=== What is needed ===
Copy out the lines of the records below verbatim, from the line with "You are a GUI" to the line with "Select Run only when user is logged on", including both.

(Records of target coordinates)

— Begin —

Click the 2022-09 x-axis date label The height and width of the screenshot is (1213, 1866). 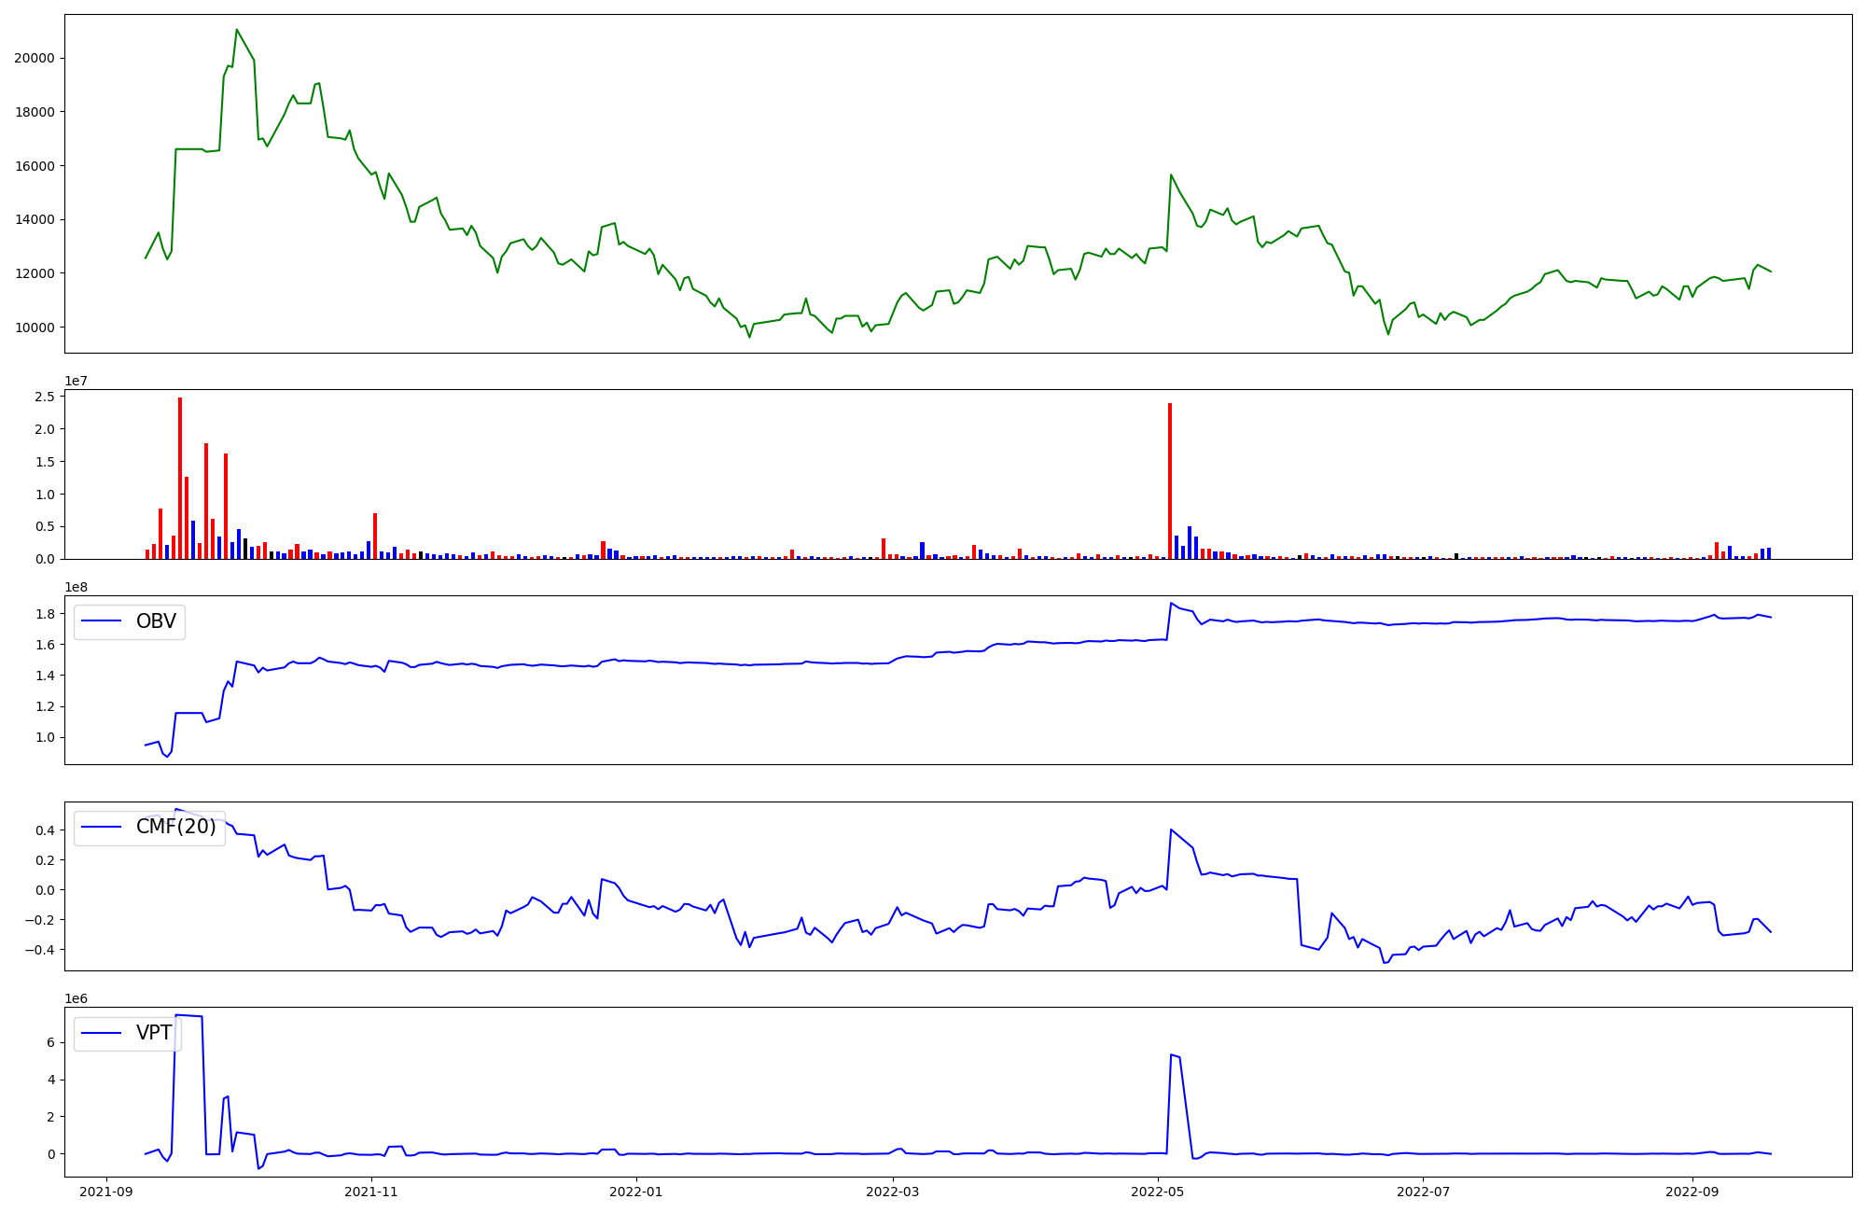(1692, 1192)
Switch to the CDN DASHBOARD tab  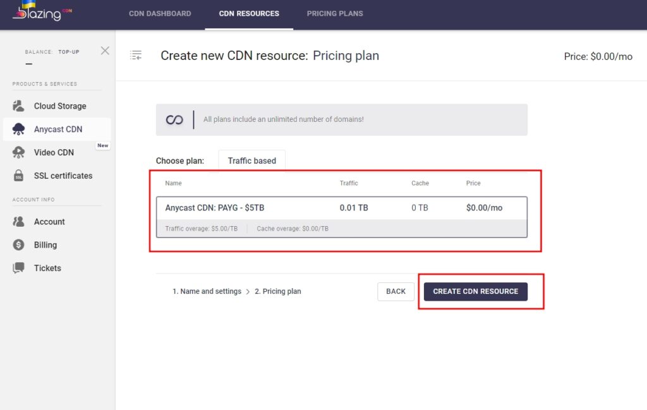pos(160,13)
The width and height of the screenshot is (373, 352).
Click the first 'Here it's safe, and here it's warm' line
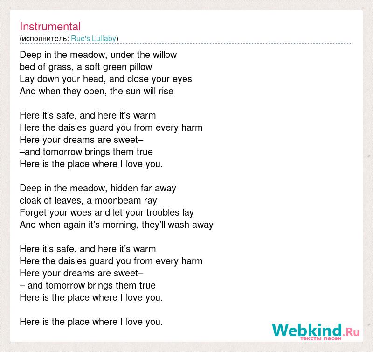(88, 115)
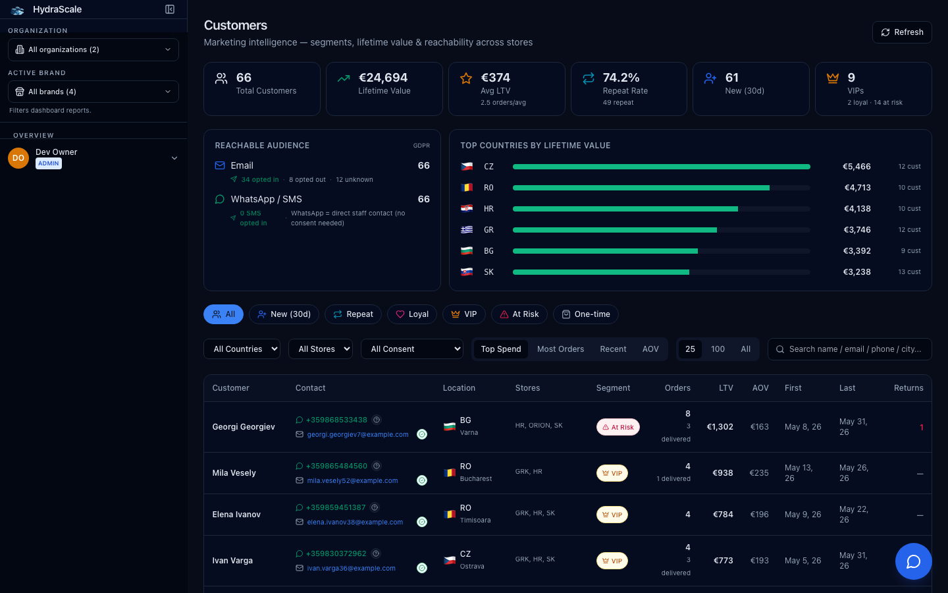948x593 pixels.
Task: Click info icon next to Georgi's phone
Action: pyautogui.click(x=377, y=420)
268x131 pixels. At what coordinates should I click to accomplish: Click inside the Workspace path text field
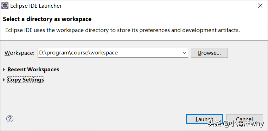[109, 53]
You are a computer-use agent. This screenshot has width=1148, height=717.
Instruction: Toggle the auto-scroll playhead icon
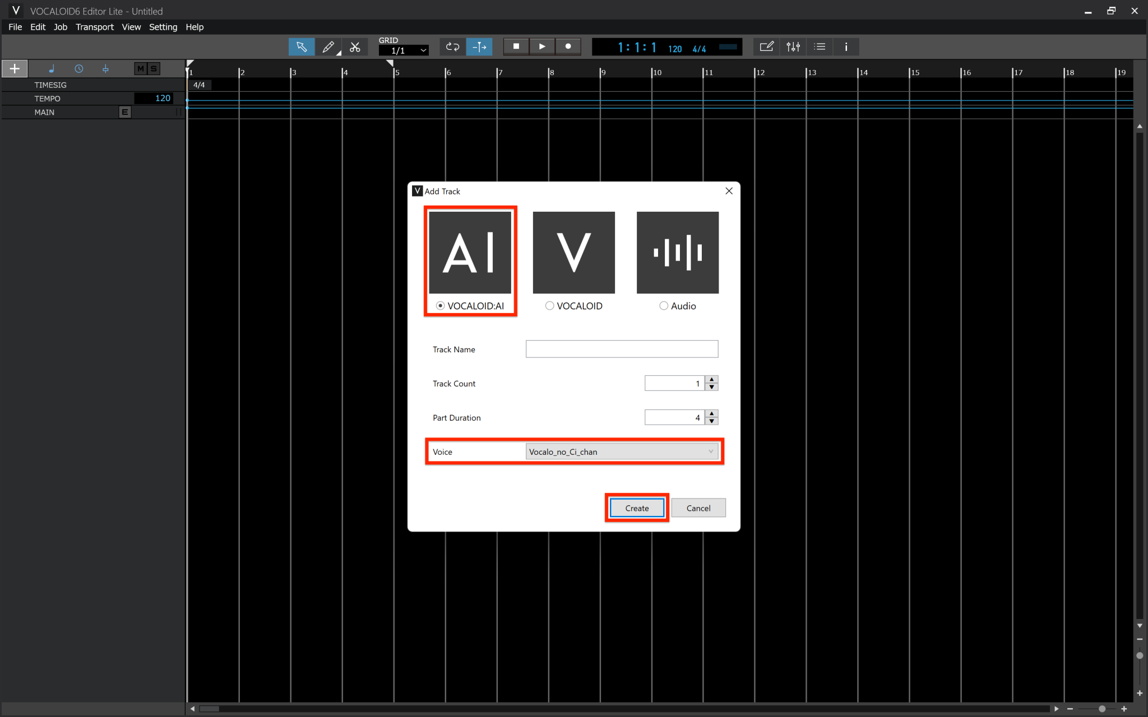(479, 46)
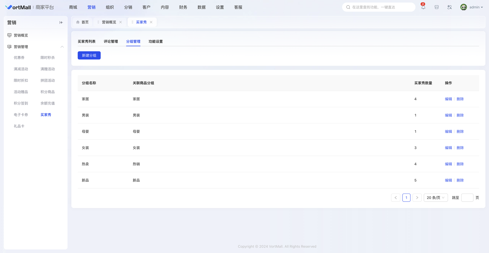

— End —
— Begin —

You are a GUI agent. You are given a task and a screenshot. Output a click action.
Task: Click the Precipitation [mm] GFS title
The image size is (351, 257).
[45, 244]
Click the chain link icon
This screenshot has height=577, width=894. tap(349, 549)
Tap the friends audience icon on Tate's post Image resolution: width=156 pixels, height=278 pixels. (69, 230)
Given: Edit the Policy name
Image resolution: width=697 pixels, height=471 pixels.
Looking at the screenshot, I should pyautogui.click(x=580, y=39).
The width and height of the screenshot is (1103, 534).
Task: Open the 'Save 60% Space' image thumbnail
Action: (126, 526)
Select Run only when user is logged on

— End —

=== Output for this exercise ===
You are a GUI agent. You are given a task and a screenshot. Output a click action.
Task: Click the Precipitation [mm] GFS title
The image size is (351, 257).
[45, 244]
Click the chain link icon
This screenshot has height=577, width=894. tap(349, 549)
Tap the friends audience icon on Tate's post Image resolution: width=156 pixels, height=278 pixels. (69, 230)
Given: Edit the Policy name
Image resolution: width=697 pixels, height=471 pixels.
Looking at the screenshot, I should pyautogui.click(x=580, y=39).
The width and height of the screenshot is (1103, 534).
Task: Open the 'Save 60% Space' image thumbnail
Action: (126, 526)
Select Run only when user is logged on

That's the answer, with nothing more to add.